Reproduce word for word the part of the article on Minkah Fitzpatrick's "Way to Play" award from "It’s a play" to "in the process.".

#### [Exercise passage]
▶

Early on in his career, Pittsburgh Steelers star safety Minkah Fitzpatrick has had some huge hits and some key interceptions in the black and gold.
Oftentimes though, it feels like those huge hits from the safety position have been flagged in today’s NFL. Think back to Week 1 against the Cincinnati Bengals. Fitzpatrick was flagged twice for hits on Cincinnati receiver Tyler Boyd, one of which came late in the game and set up the Bengals for a score in a close game.
Even dating back to last season on the road in Minnesota against the Vikings, Fitzpatrick was called for unnecessary roughness for a hit in the end zone. It’s been a point of frustration for him early in his career, but turns out he may have learned from some of the previous flags.
Sunday night against the Miami Dolphins inside Hard Rock Stadium on Sunday Night Football, Fitzpatrick had another trademark play from his center field role, dislodging Miami running back Raheem Mostert from the football near the goal line on a crossing route, forcing the Dolphins to settle for a field goal.
It’s a play Fitzpatrick has made many times in his career, but this one was different. This time, Fitzpatrick earned praise for the hit, which the NFL deemed textbook with no flags, eventually earning him the NFL’s “Way to Play” award for Week 7, presented on Thursday morning during Good Morning Football.
The honor goes weekly to a player in the league who exemplifies proper technique on the field. The winner receives a personal, hand-written letter from Commissioner Roger Goodell, and a $5,000 donation to a high school or youth program of their choice.
Former NFL offensive lineman and current GMFB co-host Shaun O’Hara announced the award on-air, breaking down the play in the process.
“I want you to focus on the way Minkah Fitzpatrick detaches this receiver from the football here,” O’Hara says while breaking down the play, according to video via NFL.com. “The head is out when he makes this hit. Look at the shoulder. He doesn’t launch himself, he doesn’t hit the head or neck area. Look at how he lowers his target aiming point, leads with his shoulder and hits the receiver’s chest.
“That is how you hit, that is how you separate a receiver from the football. Minkah Fitzpatrick just put on a clinic on how to do that. Congratulations to Minkah Fitzpatrick on setting an example on how to do that for high school kids, college kids, and other NFL players on the way to play.”
This truly was a textbook play from Fitzpatrick and matched exactly what the NFL wants from defenders in today’s NFL. The big hits can still be part of the game, but taking away the head shots and launching at defenseless receivers has been a major talking point. After being flagged in the past for plays in which he appeared to do everything right, Fitzpatrick was finally rewarded with a non-call in this instance, blowing up Mostert through the chest at the catch point without using his head and without launching.
As you can see in the multiple clips above, Fitzpatrick does a fantastic job of driving on the throw near the goal line, getting his head cleared and across Mostert’s body and exploding through the running back with his shoulder, avoiding any sort of contact with the head or neck area, going right through the preferred target area that the league has made a major point of emphasis.
Realistically, the play set the tone for the Steelers’ defense the rest of the game. After the huge hit and pass breakup, the Steelers allowed just three field goals the rest of the way against one of the more explosive offenses in football.
When done right, big hits can still be a massive part of the game and really set a tone for a defense while causing an offense to avoid certain areas of the field.

◀

#### [Recorded data]
▶

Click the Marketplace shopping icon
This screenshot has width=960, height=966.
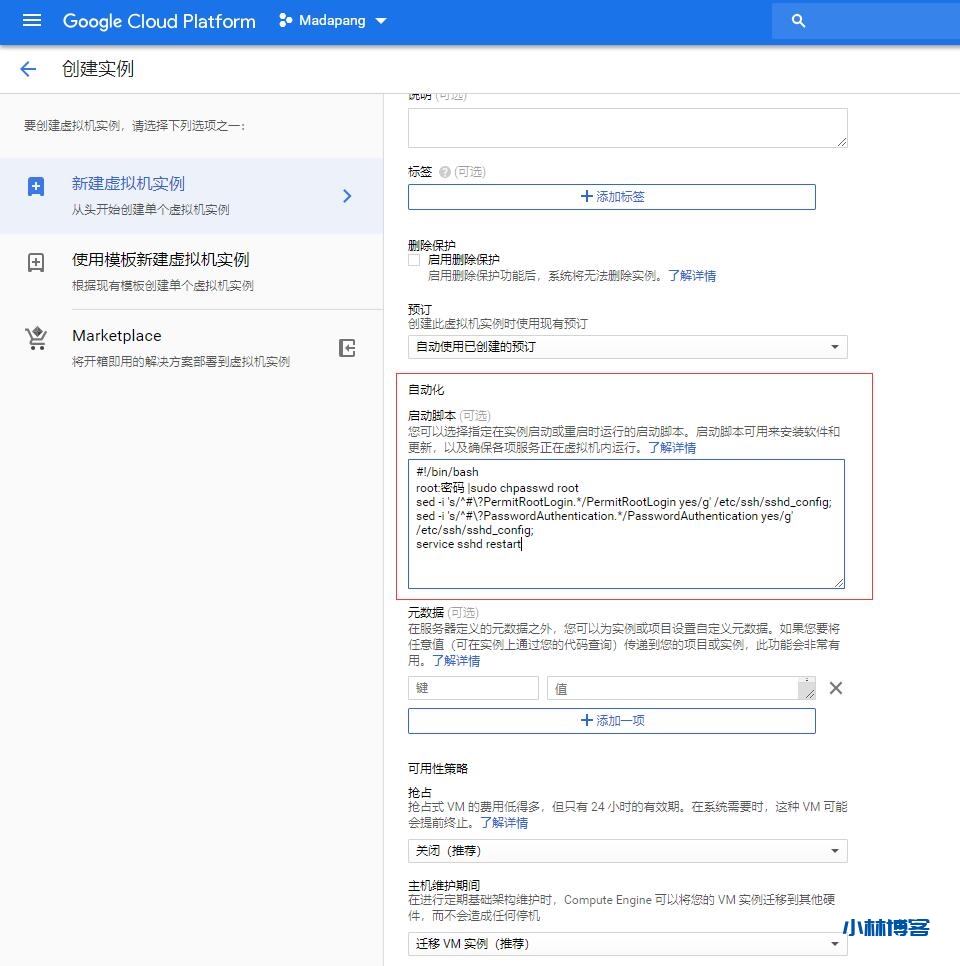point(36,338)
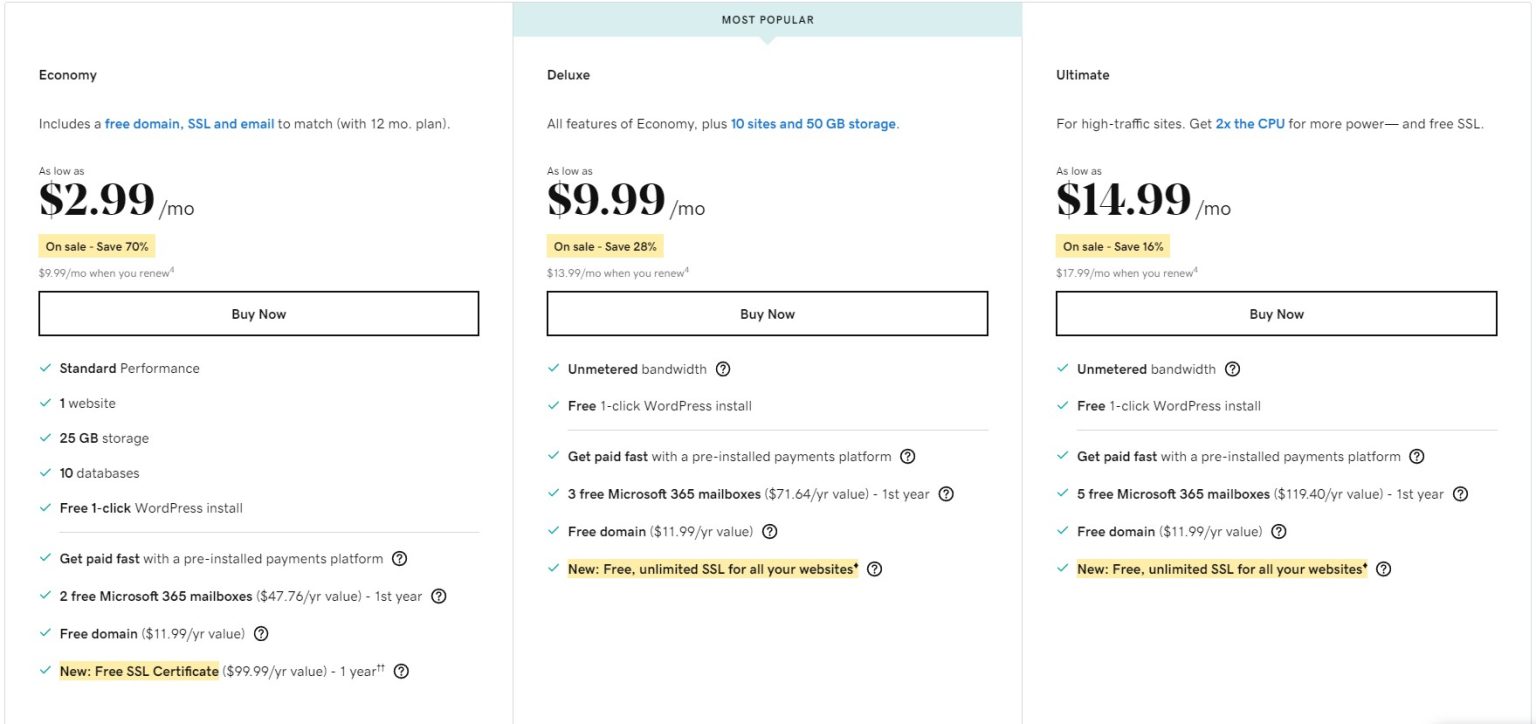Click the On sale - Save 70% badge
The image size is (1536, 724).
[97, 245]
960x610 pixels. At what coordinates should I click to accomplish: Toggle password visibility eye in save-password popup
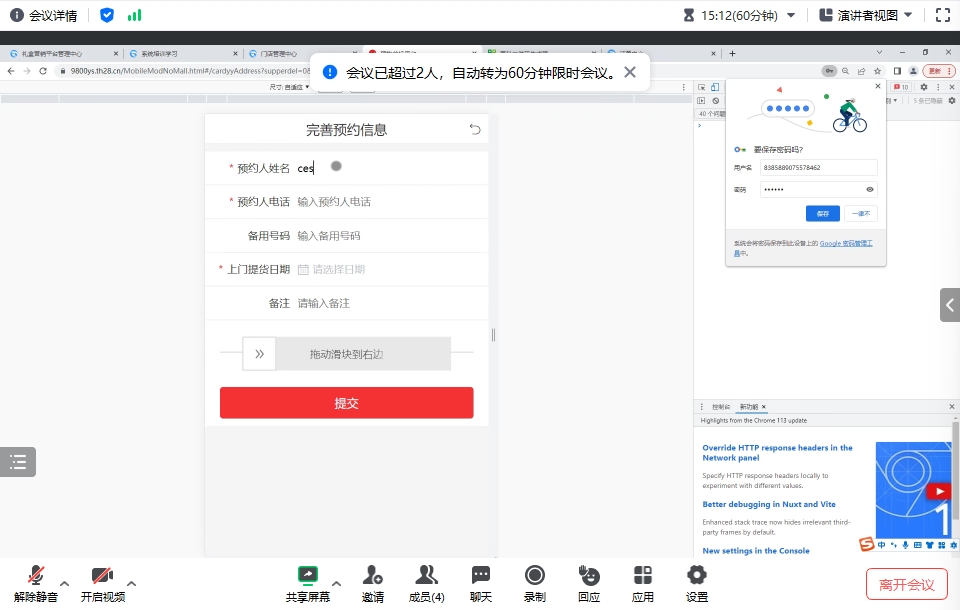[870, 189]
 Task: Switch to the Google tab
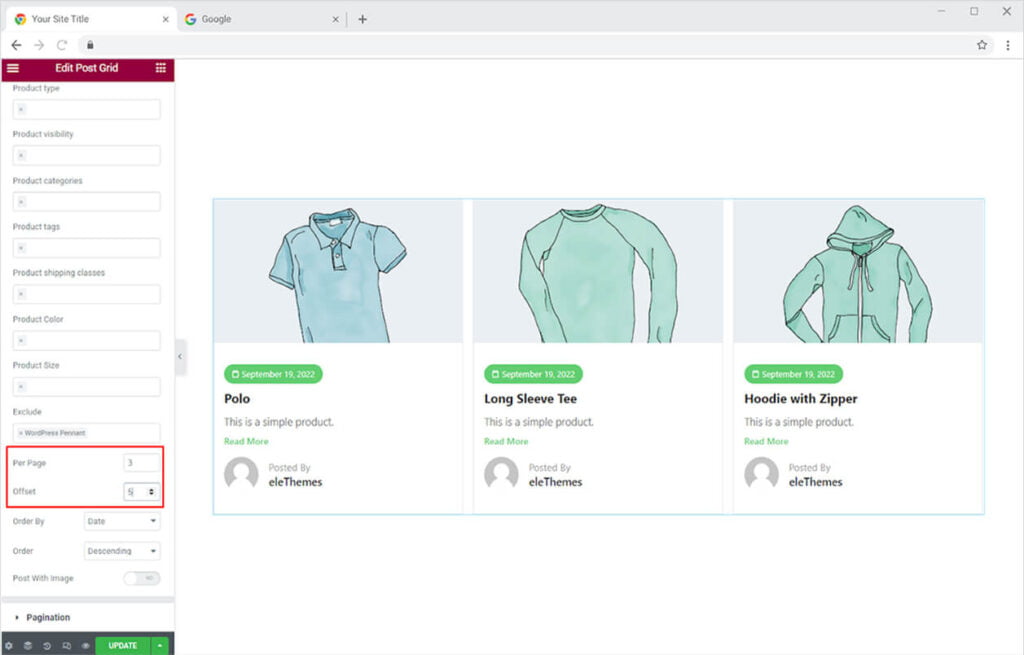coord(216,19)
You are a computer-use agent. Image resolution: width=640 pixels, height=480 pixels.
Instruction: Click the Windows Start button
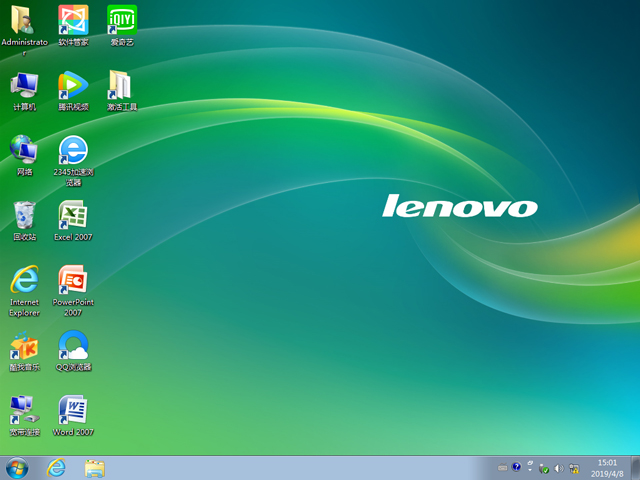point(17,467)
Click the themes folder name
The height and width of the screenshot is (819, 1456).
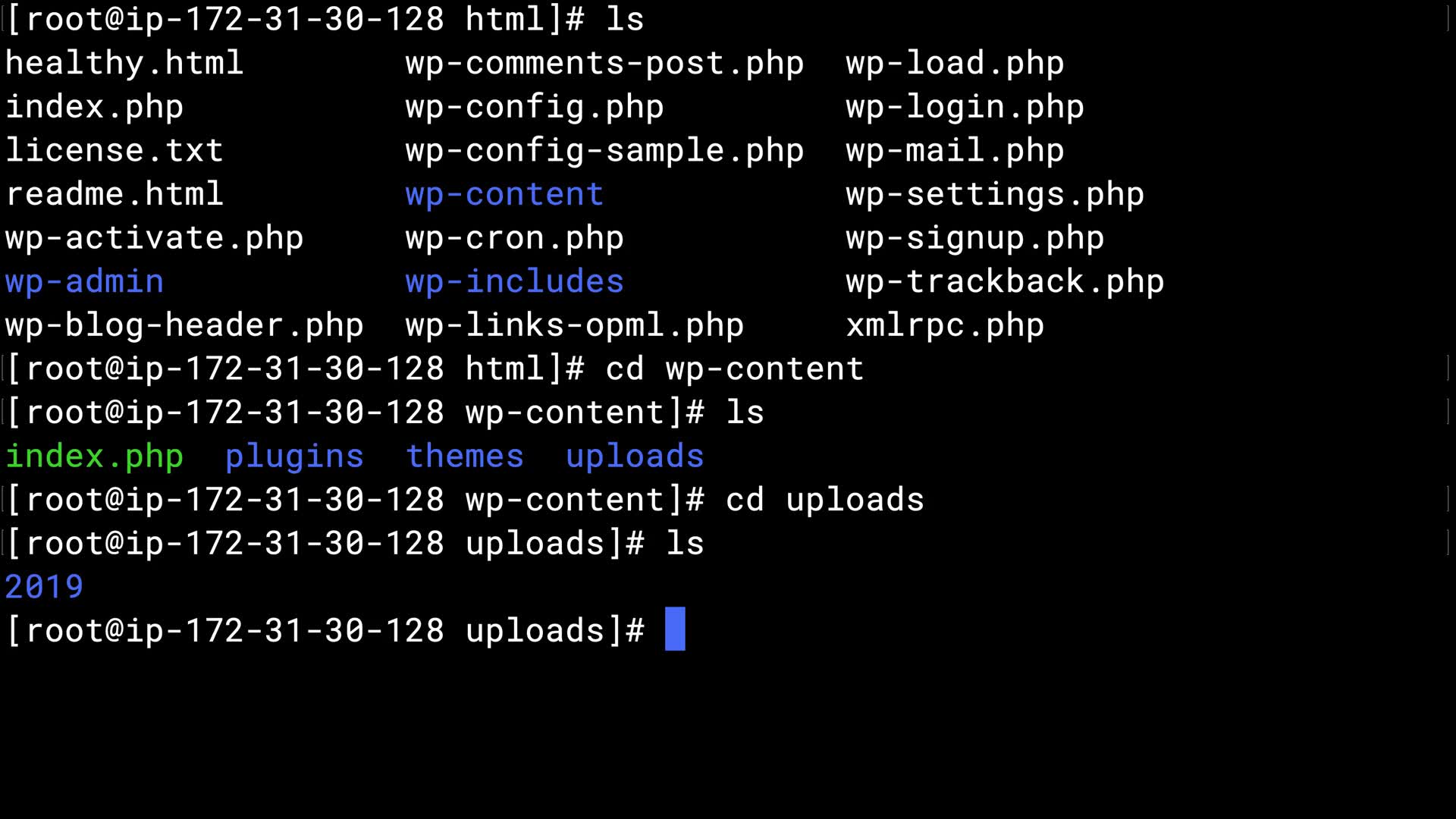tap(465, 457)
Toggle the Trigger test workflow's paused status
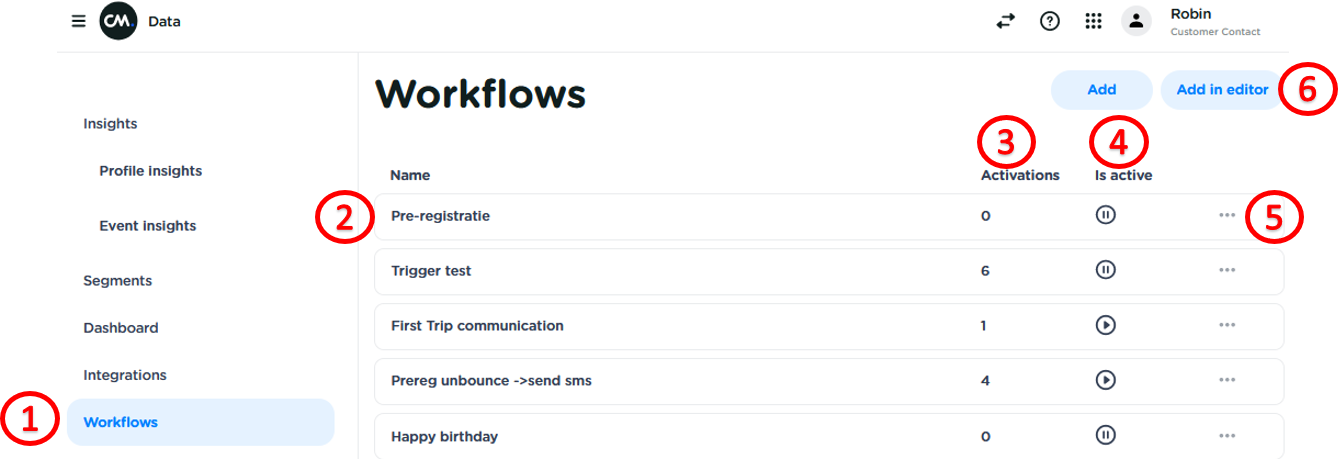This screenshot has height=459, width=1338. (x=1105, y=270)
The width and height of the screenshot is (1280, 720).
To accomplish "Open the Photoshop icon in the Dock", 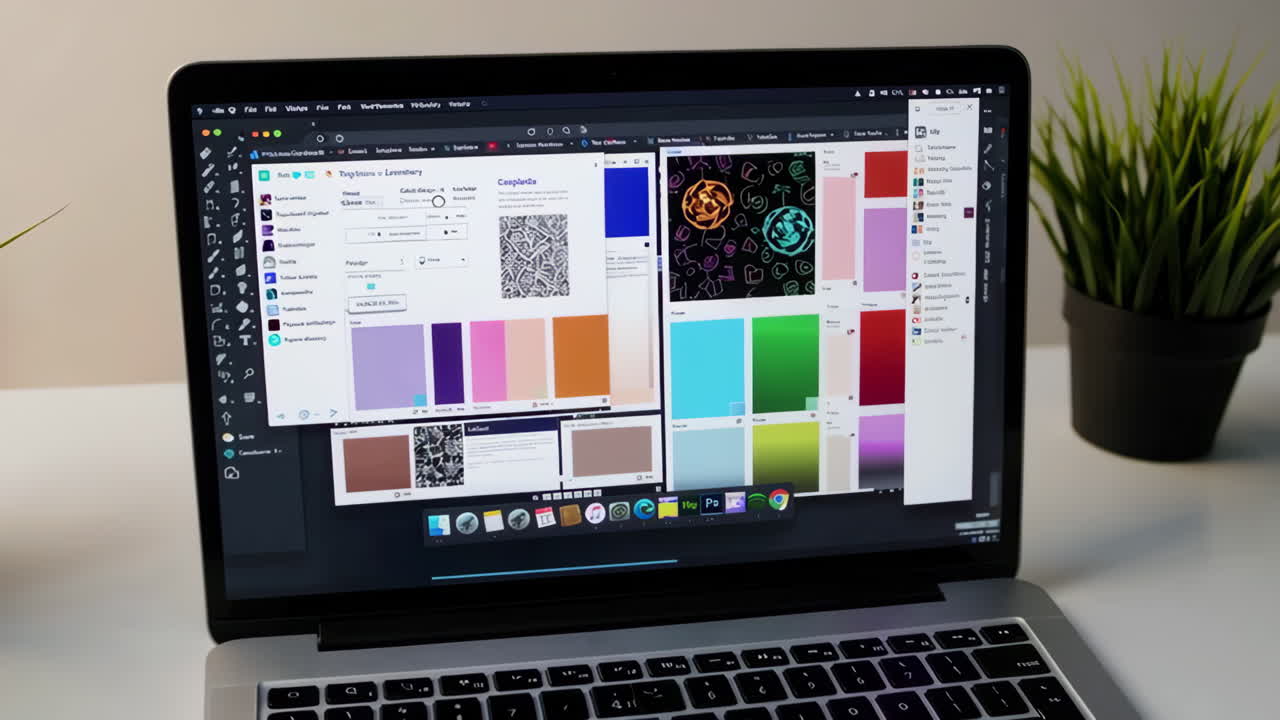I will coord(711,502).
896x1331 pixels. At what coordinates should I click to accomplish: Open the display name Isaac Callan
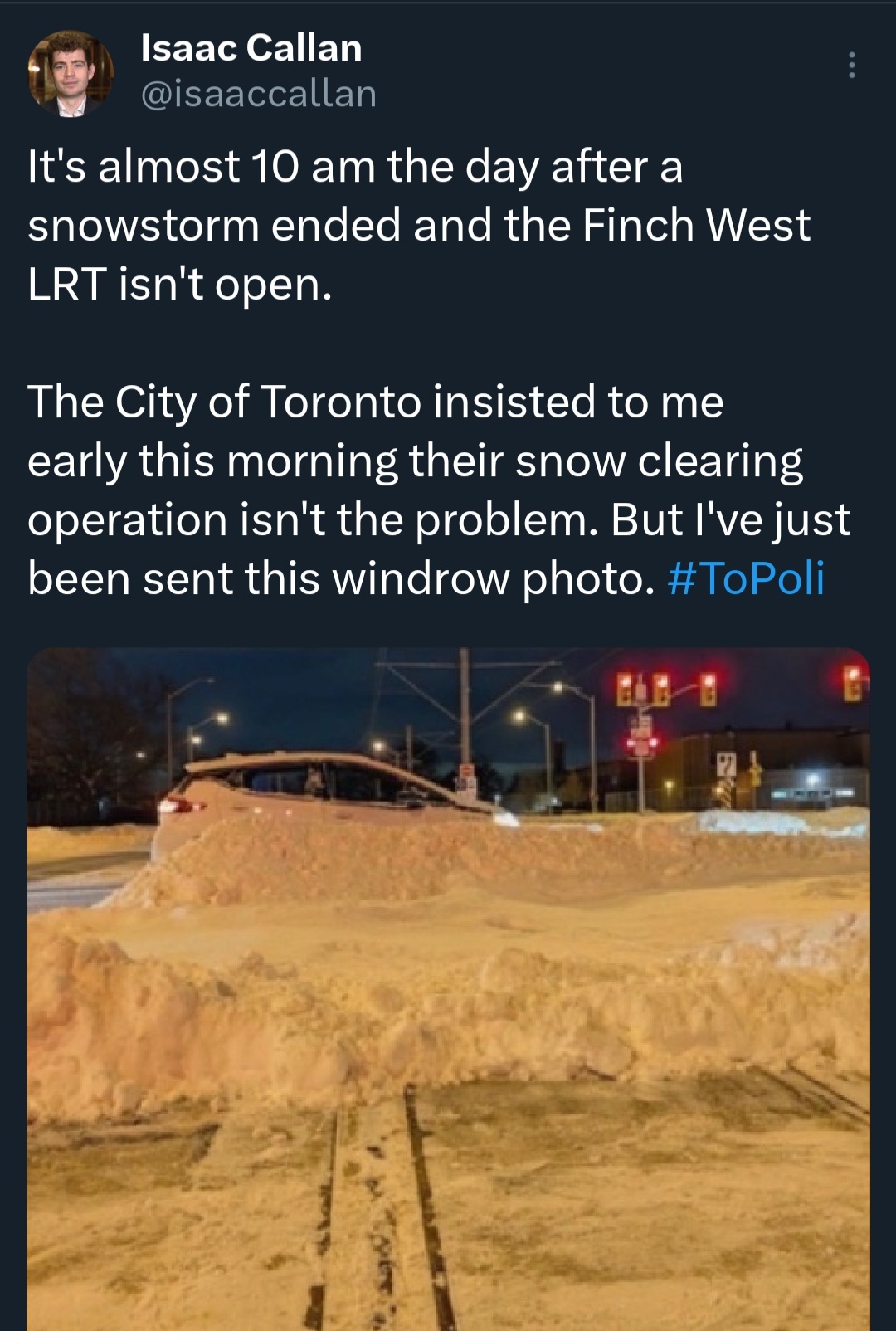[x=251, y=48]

◀

#### [Answer to this problem]
It’s a play Fitzpatrick has made many times in his career, but this one was different. This time, Fitzpatrick earned praise for the hit, which the NFL deemed textbook with no flags, eventually earning him the NFL’s “Way to Play” award for Week 7, presented on Thursday morning during Good Morning Football.
The honor goes weekly to a player in the league who exemplifies proper technique on the field. The winner receives a personal, hand-written letter from Commissioner Roger Goodell, and a $5,000 donation to a high school or youth program of their choice.
Former NFL offensive lineman and current GMFB co-host Shaun O’Hara announced the award on-air, breaking down the play in the process.